|The Organization of First Aid in the Workplace (ILO, 1999, 70 p.)|
The incidence of occupational injury or illness has remained high throughout the world in spite of efforts to make work increasingly safe and healthy. In 1997 it was estimated that each year 330,000 workers meet their deaths and 250 million are injured in occupational accidents, while in the late 1980s it had been estimated that 180,000 workers were killed and 110 million injured. The human suffering, the social problems and the economic costs implicit in these figures are very large. However, the figures can hardly express the consequences of an accident for the worker and his or her family. If first aid is immediately available following an accident, these consequences can be reduced. Effective first aid can enhance the chances for survival, minimize the duration of medical treatment and reduce permanent health impairment.
The Occupational Safety and Health Convention (No. 155), and Recommendation (No. 164), adopted by the International Labour Conference in 1981, are major instruments for making work safer.

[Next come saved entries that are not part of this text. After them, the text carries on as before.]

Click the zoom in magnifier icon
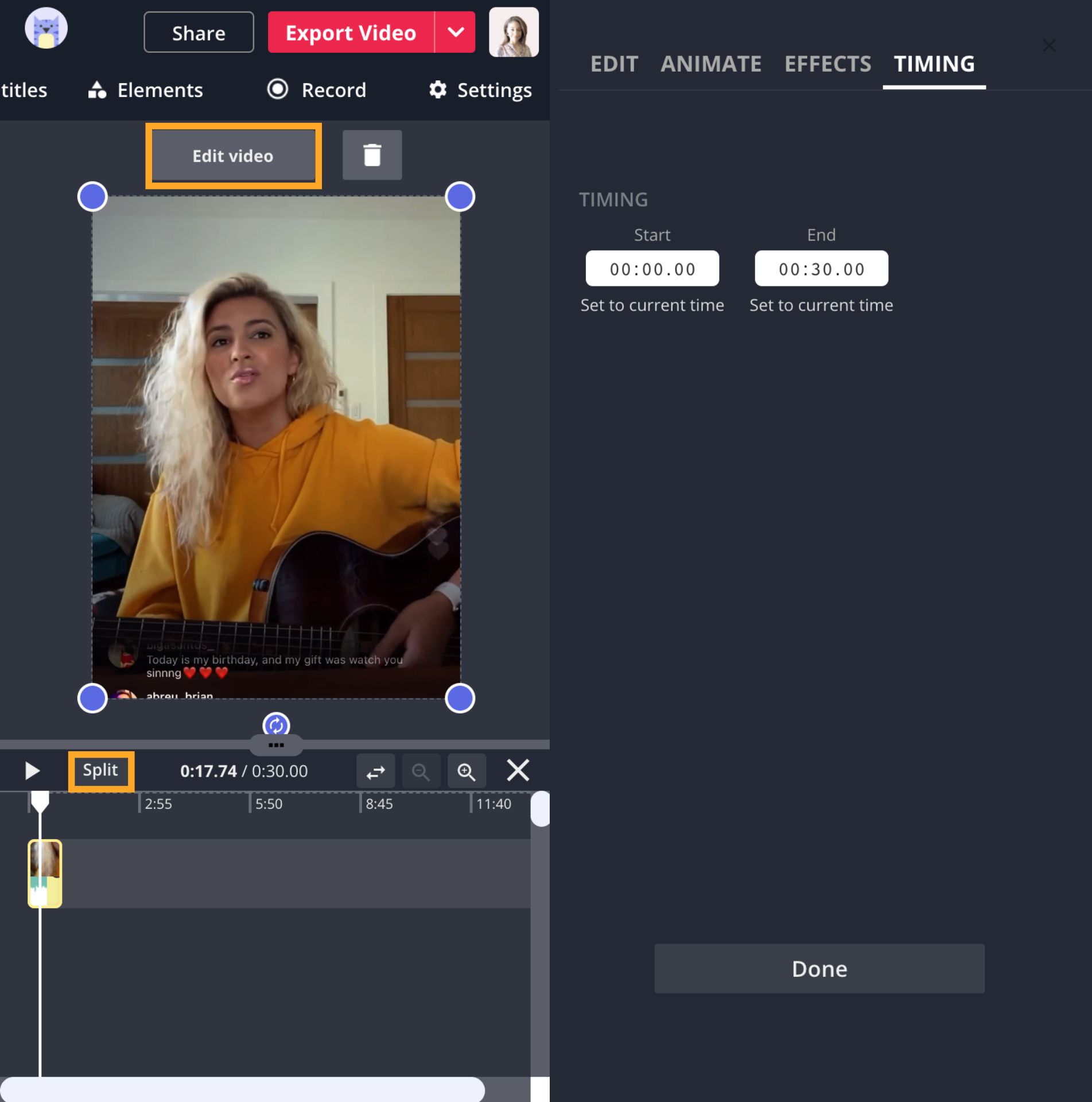Viewport: 1092px width, 1102px height. click(x=466, y=771)
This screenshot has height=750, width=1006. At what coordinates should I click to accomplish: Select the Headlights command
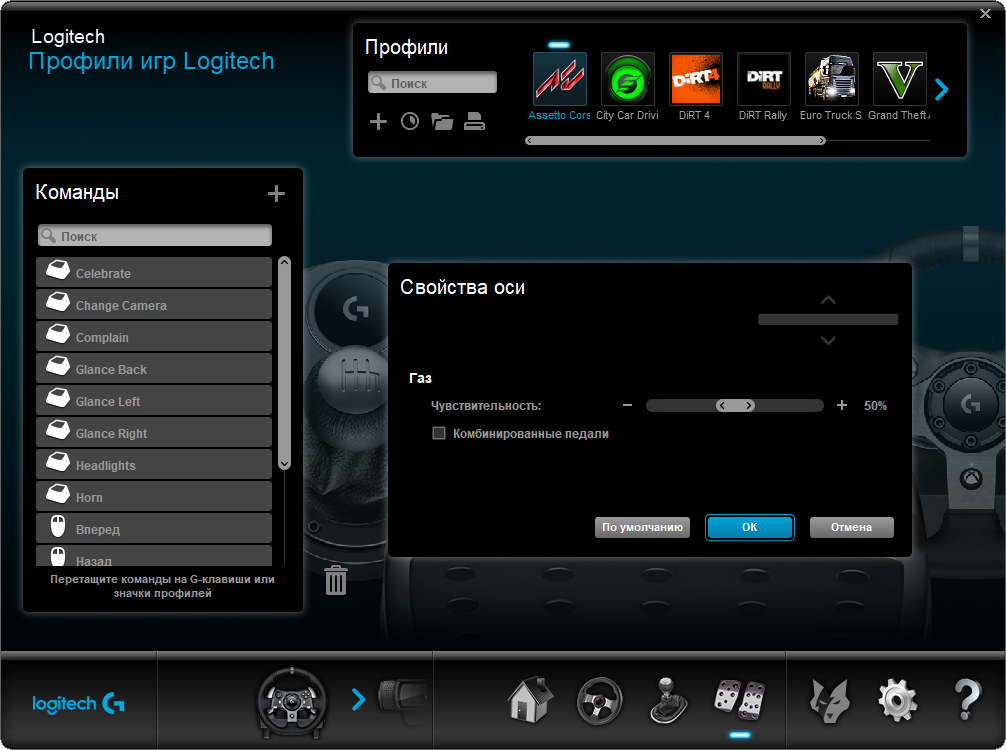click(154, 465)
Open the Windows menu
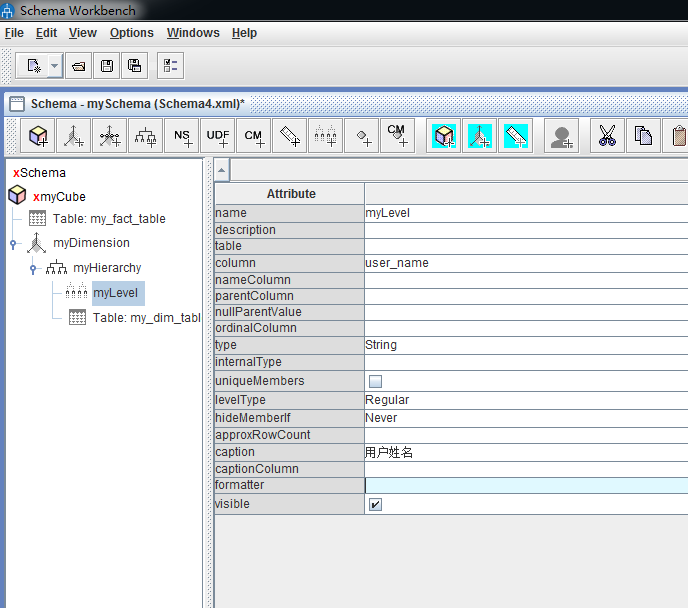Screen dimensions: 688x608 tap(193, 33)
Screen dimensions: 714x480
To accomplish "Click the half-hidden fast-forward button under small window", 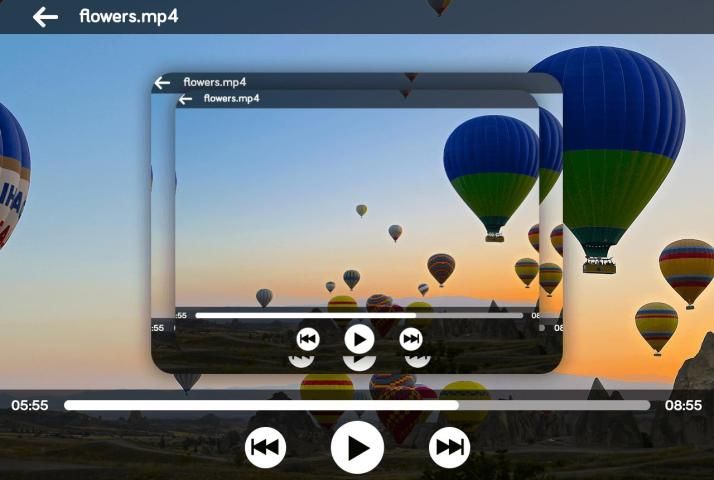I will [x=417, y=359].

The Occupational Health Services Convention (No. 161), and Recommendation (No. 171), both adopted in 1985, provide for the progressive development of occupational health services for all workers. First-aid and emergency treatment in cases of accident and indisposition of workers at the workplace are listed as an important part of the functions of these services.
National legislation concerning first aid, and institutional arrangements to supervise its implementation in all enterprises, are essential. While the responsibility for organizing first aid lies with the employer, it is necessary that the workers should participate. This aspect of participation should be seen in the context of primary health care, which gives the individual an important role in the protection and the promotion of his or her own health.
First aid is part of total health care for workers. In practice, it will depend to a large extent on persons available in the immediate vicinity of the accident, and who have been trained to perform specific first-aid tasks, supported by medical resources whenever necessary. This concept, which is also consistent with the principle of primary health care, assumes that first aid is an immediate, though initial, intervention followed by specialized medical care whenever needed.
As many countries have organized first aid over a long period, substantial experience of its technical, medical and organizational aspects is available. This monograph shows, in the light of this experience, how first aid may be organized, and reviews how an organization for first aid may be designed taking into account the many factors involved. Information is also provided on first-aid personnel, including training; the necessary equipment, supplies and facilities; and the arrangements required beyond first aid for accidents that call for specialized medical care.
The International Labour Office wishes to thank Dr. B. H. Dieterich for his contribution to the preparation of this monograph. It was prepared with the intention of providing information, guidance and basic reference materials to public authorities, employers, workers, safety and health committees and in general to all persons in charge of occupational safety and health at the enterprise level.